--- Work item ---
Within the records below, reproduce without change the lines from the line that has "The width and height of the screenshot is (1204, 1000)." through the line that has "Viewport: 1400px width, 866px height.", and only those.

(Given data)

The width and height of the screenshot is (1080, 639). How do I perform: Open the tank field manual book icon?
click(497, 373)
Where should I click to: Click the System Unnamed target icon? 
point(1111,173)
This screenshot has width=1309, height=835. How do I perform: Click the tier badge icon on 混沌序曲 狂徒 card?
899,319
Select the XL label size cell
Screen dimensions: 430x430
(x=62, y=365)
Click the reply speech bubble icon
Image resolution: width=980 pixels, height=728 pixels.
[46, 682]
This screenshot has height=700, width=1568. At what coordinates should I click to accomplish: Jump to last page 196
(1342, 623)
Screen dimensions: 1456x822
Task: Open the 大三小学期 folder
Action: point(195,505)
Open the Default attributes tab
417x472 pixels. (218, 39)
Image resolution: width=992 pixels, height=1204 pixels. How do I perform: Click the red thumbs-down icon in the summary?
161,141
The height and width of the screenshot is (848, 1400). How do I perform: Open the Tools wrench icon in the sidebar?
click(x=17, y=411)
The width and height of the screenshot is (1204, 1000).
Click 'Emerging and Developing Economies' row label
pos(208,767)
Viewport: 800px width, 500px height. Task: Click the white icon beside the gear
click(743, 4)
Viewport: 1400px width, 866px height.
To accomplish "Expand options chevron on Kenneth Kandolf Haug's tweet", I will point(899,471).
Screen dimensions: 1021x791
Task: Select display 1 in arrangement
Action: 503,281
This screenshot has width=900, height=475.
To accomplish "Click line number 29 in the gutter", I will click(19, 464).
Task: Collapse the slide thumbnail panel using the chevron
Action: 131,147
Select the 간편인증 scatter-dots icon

(End Given data)

--- Response area ---
The width and height of the screenshot is (1204, 1000).
Click 'Emerging and Developing Economies' row label
pos(208,767)
Viewport: 800px width, 500px height. Task: Click the white icon beside the gear
click(743, 4)
Viewport: 1400px width, 866px height.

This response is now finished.